Maurizio, what exactly is wrong with the solution with “dimensionExclusions”? Based on your description, it seems to do exactly what you need?

Hi Fangjin,
there is something I’ve probably miss understood

This is an example of data ingested from Kafka

{“advertiser_id”:“514”,“banner_size”:“320x480”,“bid”:“1”,“bid_price”:“3.000000”,“browser_id”:“1”,“campaign_id”:“3185”,“carrier_id”:“583”,“company_id”:“2”,“city_id”:“10358”,“domain”:“0”,“insert_datetime”:“2015-10-19 09:21:21”,“offer_id”:“2414”,“session_bid_id”:“O_7244_0001_001445260881416094030728391807”}

{“advertiser_id”:“550”,“banner_size”:“320x250”,“bid”:“1”,“bid_price”:“2.000000”,“browser_id”:“2”,“campaign_id”:“3186”,“carrier_id”:“0”,“company_id”:“2”,“city_id”:“10358”,“domain”:“0”,“insert_datetime”:“2015-10-19 09:21:21”,“offer_id”:“2414”,“session_bid_id”:“O_7244_0001_001445260881416094030728391807”}

{“advertiser_id”:“521”,“banner_size”:“320x480”,“bid”:“1”,“bid_price”:“1.000000”,“browser_id”:“1”,“campaign_id”:“3185”,“carrier_id”:“583”,“company_id”:“2”,“city_id”:“10358”,“domain”:“0”,“insert_datetime”:“2015-10-19 09:21:21”,“offer_id”:“2414”,“session_bid_id”:“O_7244_0001_001445260881416094030728391807”}

{“advertiser_id”:“514”,“banner_size”:“320x480”,“bid”:“1”,“bid_price”:“3.000000”,“browser_id”:“1”,“campaign_id”:“3185”,“carrier_id”:“583”,“company_id”:“2”,“city_id”:“10358”,“domain”:“0”,“insert_datetime”:“2015-10-19 09:21:21”,“offer_id”:“2414”,“session_bid_id”:“O_7244_0001_001445260881416094030728391200”}

``

Here we have 4 rows with the same insert_datetime, as you can see first row and last one are identical except the session_bid_id.

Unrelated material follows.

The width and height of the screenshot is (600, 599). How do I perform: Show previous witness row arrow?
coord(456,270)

session_bid_id value change for each row, and it’s generating a lot of segment size.

Now main question is:

  • if I put insert_datetime into dimensionExclusions will these two rows be joined into one or not?

Thanks

Maurizio

Sorry I’ve miss typed,

Now main question is:

  • if I put session_bid_id into dimensionExclusions will these two rows be joined into one or not?

Hi Marurizio, if you put session_bid_id into dimensionExclusions, the dimension will be excluded from indexing so the two rows will be joined into one.

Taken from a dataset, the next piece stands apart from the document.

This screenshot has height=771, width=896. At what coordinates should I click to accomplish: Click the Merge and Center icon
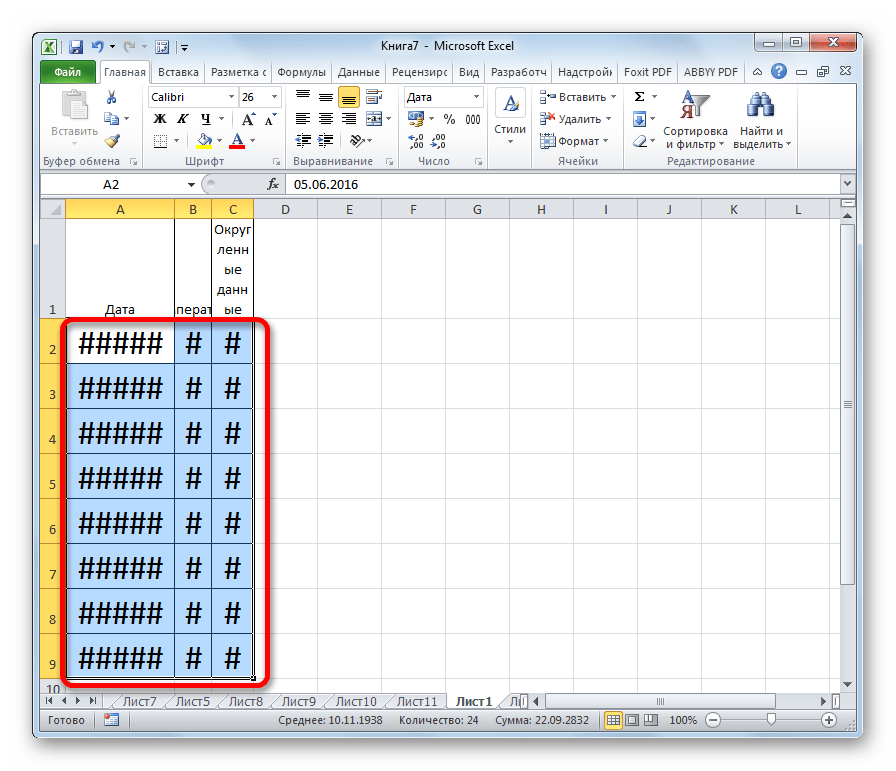pyautogui.click(x=373, y=141)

Ok, so I’ve correctly understood.
Due to the fact that I need to have rows counted as two and not joined into one, I need to have something that allow Druid to consider it as two distinct rows.

Current solution I’ve implemented is to have a smaller unique key. My current timestamp has precision at second level so every second I create a counter that reset next second.

In this way I’ve a key that maintain rows unique but has a value that repeat every second.

This is the best I’ve found as solution.

Regards,

Maurizio

Hi Maurizio,

If you want to count the number of rows before rollup,

you can add a count Aggregator and do a longSum over it to get the number of rows in your raw dataset.

In this case you can still rollup your data and get the benefits in space and still keepthe info about how many events in your dataset were rolled up to make a row in druid.